Start of Page excerpt

Aviation safety experts noted that the aircraft’s survival was partly the result of deliberate engineering decisions. The CRJ900’s tail and wing were designed to separate cleanly under extreme stress, absorbing energy and preventing the aircraft from breaking apart in a way that would have been far more dangerous for the occupants. The fuselage maintained enough structural integrity to protect the people inside. Modern aircraft certification standards require manufacturers to demonstrate that a plane can survive certain extreme impact loads, and this accident showed why those requirements matter.
The Transportation Safety Board of Canada opened a formal investigation, focusing on the excessive descent rate and landing gear failure. The investigation noted the challenging weather conditions but centred its early attention on the approach and landing phase, examining whether the speed and rate of descent were within normal parameters given the conditions.

End of Page excerpt
Start of Listed records

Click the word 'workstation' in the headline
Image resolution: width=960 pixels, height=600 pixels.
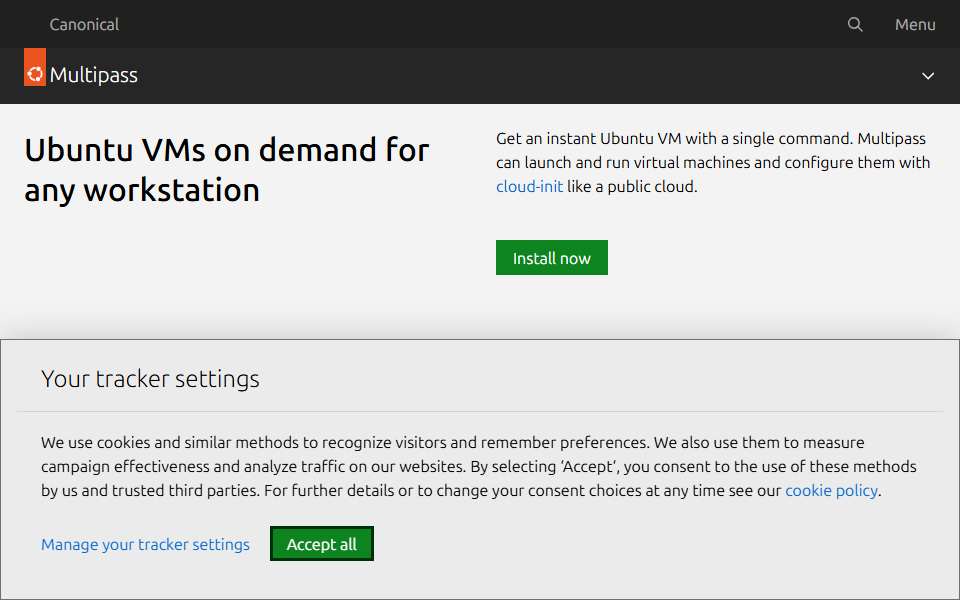click(x=172, y=190)
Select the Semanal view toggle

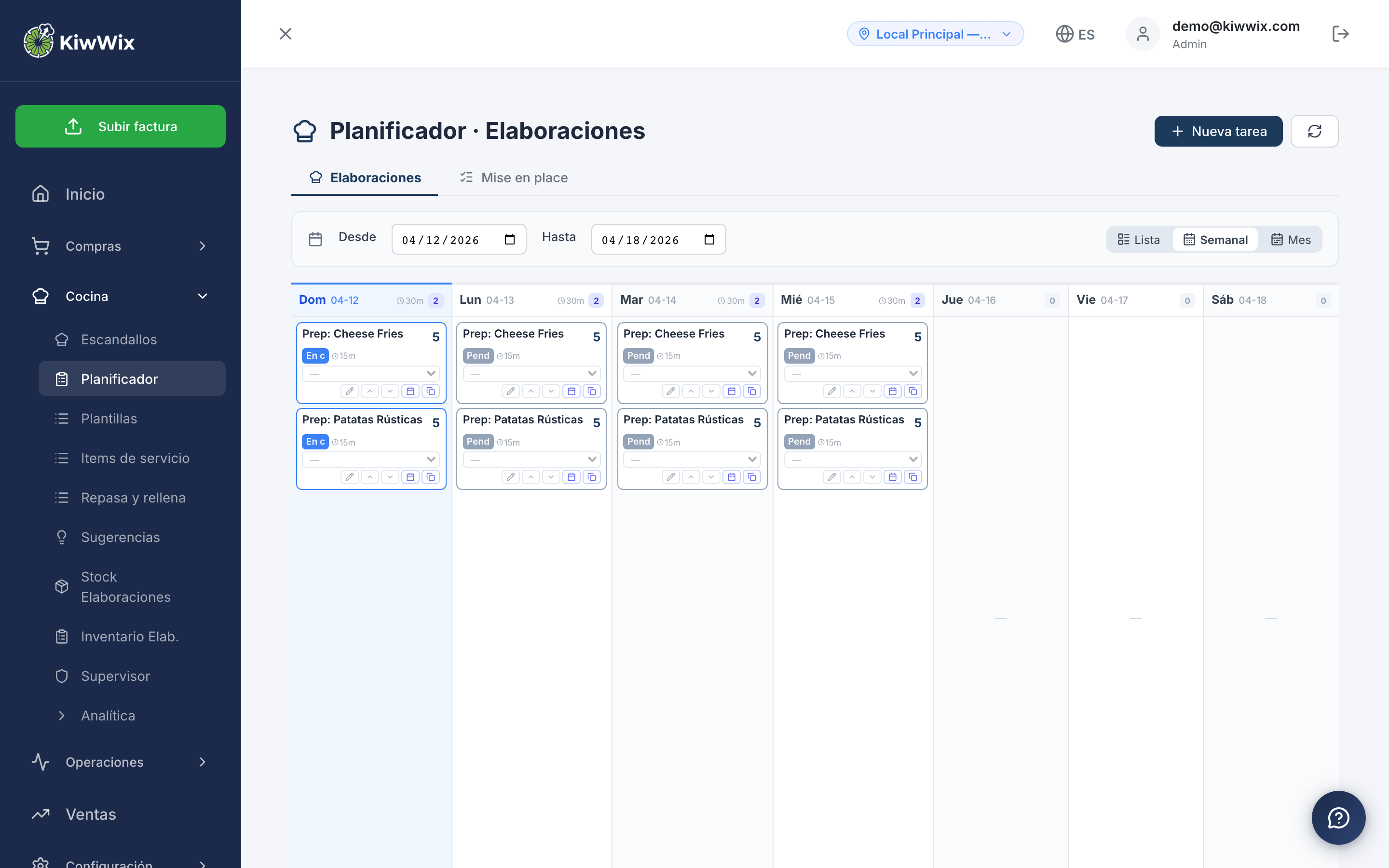[x=1215, y=239]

End of Listed records

According to the page excerpt on the CRJ900 accident, which two issues did the Transportation Safety Board of Canada focus its investigation on?

The excessive descent rate and the landing gear failure.